Response: The Registrant has added the requested disclosure.
Comment No. 6: In the pro forma portfolio of investments, please identify any securities expected to be sold before or after the closing of the Reorganizations.
Response: The requested disclosure has been added.
Comment No. 7: The pro forma financial statements should only include adjustments directly related to the Reorganizations. Accordingly, in the pro forma statement of assets and
2
liabilities, please include pro forma adjustments for estimated Reorganization expenses and remove pro forma adjustments for bank loans payable and investments, at value.
Response: The Registrant notes that the adjustments for bank loans payable were included as a result of the Combined Fund’s anticipated use of leverage; however, the Registrant has made the requested changes.
Comment No. 8: The pro forma financial statements should only include adjustments directly related to the Reorganizations. Accordingly, in the pro forma statement of operations, please remove pro forma adjustments for bank loan fees and expenses and additional income from leveraged securities.
Response: The Registrant notes that the adjustments for bank loan fees and expenses and additional income from leveraged securities were included as a result of the Combined Fund’s anticipated use of leverage; however, the Registrant has made the requested changes.
Comment No. 9: The pro forma statement of operations should only include adjustments directly related to the Reorganizations. Accordingly, in the pro forma statement of operations, please include the relevant footnote for pro forma adjustments for Chilean repatriation taxes.
Response: The Registrant has added the requested footnote.
Comment No. 10: In the Notes to Pro Forma Combined Condensed Financial Statements, disclose whether each Reorganization is contingent on the other Reorganizations or if each Reorganization will be consummated independent of the shareholder vote relating to the other proposed Reorganizations.
Response: The Registrant has added the requested disclosure.
Comment No. 11: In the Notes to Pro Forma Combined Condensed Financial Statements, please disclose whether there are any changes in the significant accounting policies, including valuation policy, of each Fund as a result of the Reorganization.
Response: There are no changes to the significant accounting policies, including the valuation policy, of each Fund as a result of the Reorganization. Disclosure to this effect has been added to the Notes to Pro Forma Combined Condensed Financial Statements.
Comment No. 12: With respect to the Target Fund, please include or incorporate by reference audited financial statements and audited financial highlights for the fiscal year ended October 31, 2017, and file an auditor’s consent in the next pre-effective amendment filing. Please also update any other April 30, 2017 financial information for the Target Fund with October 31, 2017 financial information.
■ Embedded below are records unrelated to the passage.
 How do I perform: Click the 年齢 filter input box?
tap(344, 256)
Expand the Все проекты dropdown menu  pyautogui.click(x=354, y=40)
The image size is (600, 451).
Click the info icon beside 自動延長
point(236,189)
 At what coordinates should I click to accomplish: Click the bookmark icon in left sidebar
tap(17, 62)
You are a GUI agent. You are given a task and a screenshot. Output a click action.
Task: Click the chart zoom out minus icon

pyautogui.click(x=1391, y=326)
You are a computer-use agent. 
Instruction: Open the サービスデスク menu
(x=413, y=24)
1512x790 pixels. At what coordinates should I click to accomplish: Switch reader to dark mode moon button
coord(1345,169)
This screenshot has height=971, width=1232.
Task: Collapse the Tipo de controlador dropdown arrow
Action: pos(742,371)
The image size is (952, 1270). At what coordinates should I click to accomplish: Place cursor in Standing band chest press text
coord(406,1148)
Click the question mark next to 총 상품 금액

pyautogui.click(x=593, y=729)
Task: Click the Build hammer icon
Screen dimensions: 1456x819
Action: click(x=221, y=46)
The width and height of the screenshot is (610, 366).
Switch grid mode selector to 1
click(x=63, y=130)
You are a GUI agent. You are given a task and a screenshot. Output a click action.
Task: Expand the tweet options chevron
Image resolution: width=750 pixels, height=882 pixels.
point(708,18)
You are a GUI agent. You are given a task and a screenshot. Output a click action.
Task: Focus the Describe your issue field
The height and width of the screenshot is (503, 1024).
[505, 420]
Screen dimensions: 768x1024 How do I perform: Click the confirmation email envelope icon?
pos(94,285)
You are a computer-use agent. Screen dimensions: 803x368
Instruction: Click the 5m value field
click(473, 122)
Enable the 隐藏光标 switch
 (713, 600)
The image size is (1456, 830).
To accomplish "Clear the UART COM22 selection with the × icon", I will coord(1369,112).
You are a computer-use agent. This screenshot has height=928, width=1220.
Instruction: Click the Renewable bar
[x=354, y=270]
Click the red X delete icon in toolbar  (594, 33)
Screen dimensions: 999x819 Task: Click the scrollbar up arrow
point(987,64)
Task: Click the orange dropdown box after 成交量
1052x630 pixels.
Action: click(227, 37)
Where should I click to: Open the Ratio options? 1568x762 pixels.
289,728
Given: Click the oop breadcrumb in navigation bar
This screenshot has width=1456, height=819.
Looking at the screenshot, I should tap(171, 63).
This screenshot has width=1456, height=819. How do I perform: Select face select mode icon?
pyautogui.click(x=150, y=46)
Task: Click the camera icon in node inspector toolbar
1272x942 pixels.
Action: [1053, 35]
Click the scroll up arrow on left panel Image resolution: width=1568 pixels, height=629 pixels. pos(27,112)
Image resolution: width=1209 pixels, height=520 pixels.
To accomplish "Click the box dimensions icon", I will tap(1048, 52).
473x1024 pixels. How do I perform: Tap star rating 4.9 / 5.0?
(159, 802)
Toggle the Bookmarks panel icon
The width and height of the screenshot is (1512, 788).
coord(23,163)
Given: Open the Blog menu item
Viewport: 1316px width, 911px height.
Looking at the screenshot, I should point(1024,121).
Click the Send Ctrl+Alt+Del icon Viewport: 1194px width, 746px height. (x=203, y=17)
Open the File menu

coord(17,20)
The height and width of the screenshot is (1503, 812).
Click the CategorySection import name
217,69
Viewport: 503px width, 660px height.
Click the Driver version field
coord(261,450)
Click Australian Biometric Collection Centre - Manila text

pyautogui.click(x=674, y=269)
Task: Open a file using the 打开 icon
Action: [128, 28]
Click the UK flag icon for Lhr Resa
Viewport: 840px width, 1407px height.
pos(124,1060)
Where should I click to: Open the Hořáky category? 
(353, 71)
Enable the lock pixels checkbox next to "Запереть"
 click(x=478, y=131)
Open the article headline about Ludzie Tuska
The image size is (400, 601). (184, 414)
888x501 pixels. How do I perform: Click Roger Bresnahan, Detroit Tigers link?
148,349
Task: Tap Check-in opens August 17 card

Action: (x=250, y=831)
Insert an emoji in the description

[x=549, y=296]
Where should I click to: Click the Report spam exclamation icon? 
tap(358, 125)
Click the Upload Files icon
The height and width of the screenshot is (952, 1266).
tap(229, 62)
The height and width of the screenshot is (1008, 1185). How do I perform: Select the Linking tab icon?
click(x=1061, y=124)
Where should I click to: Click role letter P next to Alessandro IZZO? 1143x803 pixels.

Response: The requested updates have been made and the Registrant will file an auditor’s consent relating to the October 31, 2017 financial statements with the next pre-effective amendment filing.
* * * * * * * * * *
3
Please do not hesitate to contact me at (212) 728-8138 if you have comments or if you require additional information.
Respectfully submitted,
/s/ Elliot J. Gluck | |
Elliot J. Gluck | |
cc: Dean A. Caruvana, Esq., Willkie Farr & Gallagher LLP
Katherine Corey, Esq., Aberdeen Asset Management Inc.
Sharon Ferrari, Aberdeen Asset Management Inc.
Andrea Melia, Aberdeen Asset Management Inc.